U.S. commercial crude oil inventories, excluding those in the Strategic Petroleum Reserve (SPR), decreased by 6.0 million barrels from the week ended Aug. 4 to the week ended August 11, according to the latest weekly report on the state of oil from the US Energy Information Administration (EIA). revealed
Crude oil inventories, excluding the SPR, were 439.7 million barrels on August 11, 445.6 million barrels on August 4 and 425.0 million barrels on August 12. 2022, the EIA report showed. Crude oil in the SPR stood at 348.4 million barrels on August 11, 347.8 million barrels on August 4 and 461.2 million barrels on August 12, 2022, according to the report.
“At 439.7 million barrels, U.S. crude inventories are about one percent below the five-year average for this time of year,” the EIA noted in the report, and added that total commercial oil inventories fell by 7.4 million barrels last week.
“Total motor gasoline inventories decreased by 0.3 million barrels from last week and are about six percent below the five-year average for this time of year,” the EIA report stated.
“Finished gasoline inventories declined, while blending component inventories rose last week. Distillate fuel inventories rose by 0.3 million barrels last week and are around 16 percent below the five-year average for this time of year,” he added.

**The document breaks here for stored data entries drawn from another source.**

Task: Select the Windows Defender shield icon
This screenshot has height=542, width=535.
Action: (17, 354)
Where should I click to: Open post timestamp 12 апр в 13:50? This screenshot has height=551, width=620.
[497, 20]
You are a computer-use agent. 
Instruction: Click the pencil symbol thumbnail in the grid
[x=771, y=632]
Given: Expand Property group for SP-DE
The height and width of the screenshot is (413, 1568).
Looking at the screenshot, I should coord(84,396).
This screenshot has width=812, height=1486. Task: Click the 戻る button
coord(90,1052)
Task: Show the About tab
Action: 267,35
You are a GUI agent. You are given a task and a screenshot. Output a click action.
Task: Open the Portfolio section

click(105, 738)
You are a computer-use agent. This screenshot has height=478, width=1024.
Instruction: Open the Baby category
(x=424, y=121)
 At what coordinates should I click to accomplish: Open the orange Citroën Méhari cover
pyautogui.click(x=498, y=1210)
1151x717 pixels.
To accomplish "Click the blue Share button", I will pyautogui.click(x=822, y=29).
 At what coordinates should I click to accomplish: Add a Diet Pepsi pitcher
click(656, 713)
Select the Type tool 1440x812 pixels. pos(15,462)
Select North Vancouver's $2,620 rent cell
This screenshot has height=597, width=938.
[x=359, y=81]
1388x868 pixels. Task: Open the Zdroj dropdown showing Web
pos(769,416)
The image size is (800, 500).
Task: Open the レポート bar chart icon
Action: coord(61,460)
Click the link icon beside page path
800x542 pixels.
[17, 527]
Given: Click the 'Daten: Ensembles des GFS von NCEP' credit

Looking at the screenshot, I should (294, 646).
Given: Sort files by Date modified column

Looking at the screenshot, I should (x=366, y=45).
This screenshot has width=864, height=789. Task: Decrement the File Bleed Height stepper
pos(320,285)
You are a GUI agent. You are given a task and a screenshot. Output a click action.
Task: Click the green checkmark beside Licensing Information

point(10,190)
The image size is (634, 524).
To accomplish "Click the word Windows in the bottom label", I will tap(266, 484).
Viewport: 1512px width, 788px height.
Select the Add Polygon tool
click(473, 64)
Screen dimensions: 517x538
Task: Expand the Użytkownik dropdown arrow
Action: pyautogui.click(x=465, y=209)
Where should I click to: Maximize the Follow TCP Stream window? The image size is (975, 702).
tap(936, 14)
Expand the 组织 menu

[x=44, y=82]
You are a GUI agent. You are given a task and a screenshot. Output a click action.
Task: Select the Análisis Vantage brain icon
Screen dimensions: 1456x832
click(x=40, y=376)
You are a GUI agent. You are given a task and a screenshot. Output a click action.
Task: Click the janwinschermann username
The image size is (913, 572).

“Propane/propylene inventories rose 0.7 million barrels from last week and are 21 percent above the five-year average for this time of year,” the report continued.
Inflows from U.S. crude oil refineries averaged 16.7 million barrels per day for the week ended Aug. 11, which was 166,000 barrels per day higher than the weekly average above, according to the report.
Refineries operated at 94.7 percent of their operating capacity last week, the report noted, adding that gasoline production declined last week, averaging 9.6 million barrels per day. Distillate fuel production fell last week, averaging 4.7 million barrels per day, the report noted.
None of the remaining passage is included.